The task: Find the lines of the listing that contain the string "computer", and return them.

Exercise data:
§

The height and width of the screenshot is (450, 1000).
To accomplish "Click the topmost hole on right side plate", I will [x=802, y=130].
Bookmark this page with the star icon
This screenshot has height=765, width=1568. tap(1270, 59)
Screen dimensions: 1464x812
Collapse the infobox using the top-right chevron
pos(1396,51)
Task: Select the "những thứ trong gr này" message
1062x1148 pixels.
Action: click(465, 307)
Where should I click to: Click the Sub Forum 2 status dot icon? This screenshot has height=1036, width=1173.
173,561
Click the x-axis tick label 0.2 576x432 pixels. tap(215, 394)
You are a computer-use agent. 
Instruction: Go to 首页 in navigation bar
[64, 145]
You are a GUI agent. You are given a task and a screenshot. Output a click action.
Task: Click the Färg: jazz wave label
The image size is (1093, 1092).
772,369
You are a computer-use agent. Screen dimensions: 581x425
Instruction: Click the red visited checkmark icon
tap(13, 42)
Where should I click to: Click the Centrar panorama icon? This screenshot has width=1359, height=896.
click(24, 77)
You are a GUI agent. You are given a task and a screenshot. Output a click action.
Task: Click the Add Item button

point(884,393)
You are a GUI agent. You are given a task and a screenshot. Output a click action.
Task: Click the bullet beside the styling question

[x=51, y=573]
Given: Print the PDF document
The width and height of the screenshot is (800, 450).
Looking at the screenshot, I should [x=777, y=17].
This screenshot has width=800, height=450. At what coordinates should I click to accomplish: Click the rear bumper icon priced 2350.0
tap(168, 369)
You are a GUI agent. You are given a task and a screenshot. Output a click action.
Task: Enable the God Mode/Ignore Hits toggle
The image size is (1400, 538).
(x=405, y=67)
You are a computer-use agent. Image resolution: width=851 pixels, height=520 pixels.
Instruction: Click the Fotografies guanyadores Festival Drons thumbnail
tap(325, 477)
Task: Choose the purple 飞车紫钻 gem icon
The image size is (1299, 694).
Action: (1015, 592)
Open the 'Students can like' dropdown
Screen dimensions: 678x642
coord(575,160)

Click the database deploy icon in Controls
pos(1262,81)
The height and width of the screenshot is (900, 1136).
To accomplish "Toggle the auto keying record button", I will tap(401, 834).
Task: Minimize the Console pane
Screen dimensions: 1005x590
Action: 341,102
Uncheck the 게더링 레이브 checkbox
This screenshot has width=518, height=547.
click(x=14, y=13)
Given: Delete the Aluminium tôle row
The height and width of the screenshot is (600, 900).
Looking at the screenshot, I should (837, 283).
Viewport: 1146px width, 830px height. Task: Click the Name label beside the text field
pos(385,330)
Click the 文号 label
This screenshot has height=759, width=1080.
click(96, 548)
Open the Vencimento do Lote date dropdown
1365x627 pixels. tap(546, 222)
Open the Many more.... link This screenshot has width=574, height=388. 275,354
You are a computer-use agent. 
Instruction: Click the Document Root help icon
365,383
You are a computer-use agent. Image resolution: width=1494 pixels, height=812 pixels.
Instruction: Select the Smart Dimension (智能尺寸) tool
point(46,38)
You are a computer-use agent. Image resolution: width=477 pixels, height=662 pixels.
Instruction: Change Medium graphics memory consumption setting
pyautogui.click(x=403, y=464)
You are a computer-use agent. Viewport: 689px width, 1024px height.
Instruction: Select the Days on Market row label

§

Response area:
You are a computer-use agent. 
You are a computer-use agent. Screen dimensions: 581x425
You are a computer-use agent. Image resolution: width=851 pixels, height=520 pixels.
You are a computer-use agent. 
You are a computer-use agent. Image resolution: width=1494 pixels, height=812 pixels.
You are a computer-use agent. Image resolution: width=477 pixels, height=662 pixels.
You are a computer-use agent. Viewport: 689px width, 1024px height.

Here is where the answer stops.